Passage to read Start Marker
11 December 2025 at 04:27
  • Norway pauses CBDC plans, saying its current payment system remains secure and efficient.
  • Central bank will keep studying retail and wholesale CBDCs as payment habits evolve.
  • Norges Bank shifts focus to tokenisation tests while monitoring global digital-currency moves.

Norway has decided that its payment system works well enough without introducing a central bank digital currency right now, even after several years of research into the idea.

The decision reflects how stable and efficient the country’s existing infrastructure has remained, despite Norway being one of the world’s most cash-light economies.

It also shows that the priority for the central bank is making sure payments keep functioning securely rather than rushing to release a digital krone before it is needed.

Norges Bank announced on Wednesday that a CBDC is not necessary at this stage, following a broad assessment of how a digital version of the krone might support payment security and efficiency.
Passage to read End Marker
Work order: Please decide whether each statement agrees with the article on Norway's digital currency decision, answering yes or no and quoting the words from the article that settle it: (a) Norges Bank made its announcement on Wednesday; (b) Norway reached its decision without any research into a central bank digital currency; (c) the central bank will stop studying retail and wholesale CBDCs. The material that comes next plays no part in this exercise.
Given data Start Marker
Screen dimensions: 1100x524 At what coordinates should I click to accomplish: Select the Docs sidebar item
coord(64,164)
Given data End Marker
Given data Start Marker
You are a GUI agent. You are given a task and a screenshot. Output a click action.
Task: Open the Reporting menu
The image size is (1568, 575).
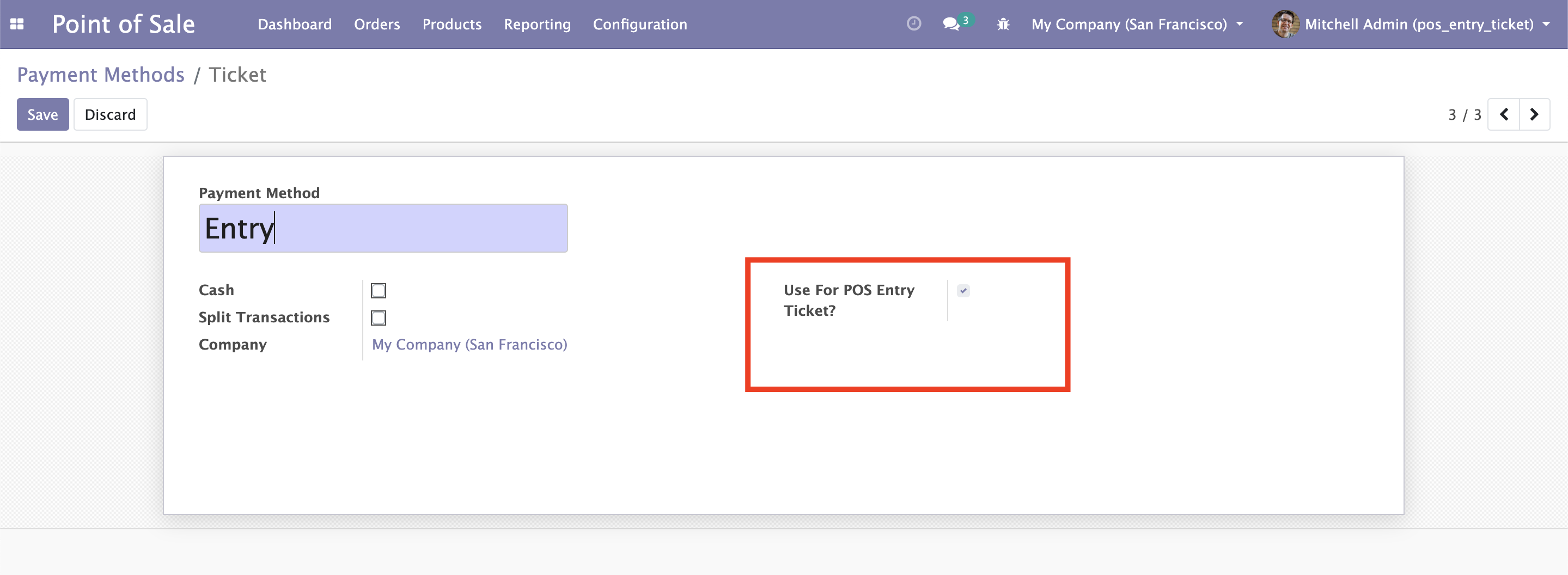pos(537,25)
Given data End Marker
Given data Start Marker
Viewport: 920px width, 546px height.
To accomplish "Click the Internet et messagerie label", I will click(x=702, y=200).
Given data End Marker
Answer for this exercise:
(a) Yes: "Norges Bank announced on Wednesday that a CBDC is not necessary at this stage"
(b) No: "even after several years of research into the idea"
(c) No: "Central bank will keep studying retail and wholesale CBDCs as payment habits evolve."